Publié le 18-01-2012

BCT : les perspectives de l’économie marquée par les pressions sociales

Le Conseil a passé en revue, au début de ses travaux,  le bilan économique de l’année 2011 qui a été caractérisé par une évolution négative de la production et des exportations pour la plupart des secteurs, un repli de l’investissement tant intérieur qu’étranger et des créations d’emplois ainsi qu’une  dégradation des équilibres financiers compte tenu de la conjoncture exceptionnelle qu’a connue le pays. Aussi, les dernières prévisions tablent-elles sur une croissance négative.

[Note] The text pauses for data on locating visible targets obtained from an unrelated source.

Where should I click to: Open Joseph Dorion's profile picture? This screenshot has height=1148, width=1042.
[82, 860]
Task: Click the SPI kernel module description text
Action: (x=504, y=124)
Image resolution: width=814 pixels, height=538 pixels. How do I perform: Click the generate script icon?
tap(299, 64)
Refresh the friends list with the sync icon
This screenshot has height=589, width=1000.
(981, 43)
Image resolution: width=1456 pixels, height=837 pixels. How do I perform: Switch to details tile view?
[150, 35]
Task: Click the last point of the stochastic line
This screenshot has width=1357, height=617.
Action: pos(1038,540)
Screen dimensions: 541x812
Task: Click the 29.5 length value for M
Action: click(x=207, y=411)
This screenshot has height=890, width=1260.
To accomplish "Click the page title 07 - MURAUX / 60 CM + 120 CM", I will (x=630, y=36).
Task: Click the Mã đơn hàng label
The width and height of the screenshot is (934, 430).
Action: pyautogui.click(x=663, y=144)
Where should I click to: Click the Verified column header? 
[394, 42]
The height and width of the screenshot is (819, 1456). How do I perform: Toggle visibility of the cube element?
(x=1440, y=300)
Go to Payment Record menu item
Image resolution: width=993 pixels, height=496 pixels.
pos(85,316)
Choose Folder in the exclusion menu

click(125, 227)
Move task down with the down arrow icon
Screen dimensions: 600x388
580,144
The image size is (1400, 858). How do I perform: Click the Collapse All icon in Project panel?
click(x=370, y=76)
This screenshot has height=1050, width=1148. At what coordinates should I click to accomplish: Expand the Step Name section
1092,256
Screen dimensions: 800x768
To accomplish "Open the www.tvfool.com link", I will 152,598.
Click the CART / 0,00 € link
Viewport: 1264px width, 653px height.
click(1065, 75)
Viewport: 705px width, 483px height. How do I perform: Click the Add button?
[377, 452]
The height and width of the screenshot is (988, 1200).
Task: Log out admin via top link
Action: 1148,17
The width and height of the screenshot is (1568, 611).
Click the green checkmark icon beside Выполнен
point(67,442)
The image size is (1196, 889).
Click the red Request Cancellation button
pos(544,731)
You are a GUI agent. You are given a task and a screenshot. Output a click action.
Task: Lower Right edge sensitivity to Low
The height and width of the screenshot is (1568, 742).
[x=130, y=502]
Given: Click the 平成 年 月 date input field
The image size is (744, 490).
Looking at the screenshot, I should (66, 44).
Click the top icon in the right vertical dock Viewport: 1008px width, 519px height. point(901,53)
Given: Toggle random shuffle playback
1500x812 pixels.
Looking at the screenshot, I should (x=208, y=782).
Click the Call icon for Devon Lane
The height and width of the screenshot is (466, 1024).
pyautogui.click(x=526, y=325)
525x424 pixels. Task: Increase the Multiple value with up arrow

BCT : les perspectives de l’économie marquée par les pressions sociales

Sur le plan monétaire, le rythme de progression de la masse monétaire M3 et des concours à l’économie s’est ralenti, atteignant, respectivement, 7,9% et 13,2%, au terme de l’année 2011. Les besoins des banques en liquidités se sont nettement accrus, nécessitant des interventions plus importantes de la Banque Centrale sur le marché monétaire portant sur une enveloppe moyenne de 3.604 MDT en décembre 2011 et de 3.893 MDT durant les seize premiers jours du mois de janvier courant et ce, afin de permettre au secteur bancaire de fournir les financements nécessaires aux entreprises et aux investisseurs.

Le taux d’intérêt moyen sur ce marché s’est situé à 3,19% depuis le début du mois de janvier courant contre 3,23% pour le mois de décembre 2011.
S’agissant de l’évolution des prix et après les pressions enregistrées depuis l’été dernier sur les prix de certains produits, notamment alimentaires, le niveau de l’inflation s’est établi à 3,5% pour l’ensemble de l’année 2011 contre 4,4% l’année précédente.

Le Conseil a examiné, également, les perspectives d’évolution de l’économie nationale pour l’année 2012, qui malgré un début de stabilisation au niveau politique, reste marquée par la poursuite des pressions sociales et par les difficultés de l’environnement international, surtout dans les pays de la zone euro connaissant récemment une dégradation de la notation financière de plusieurs pays en relation avec la crise de la dette souveraine.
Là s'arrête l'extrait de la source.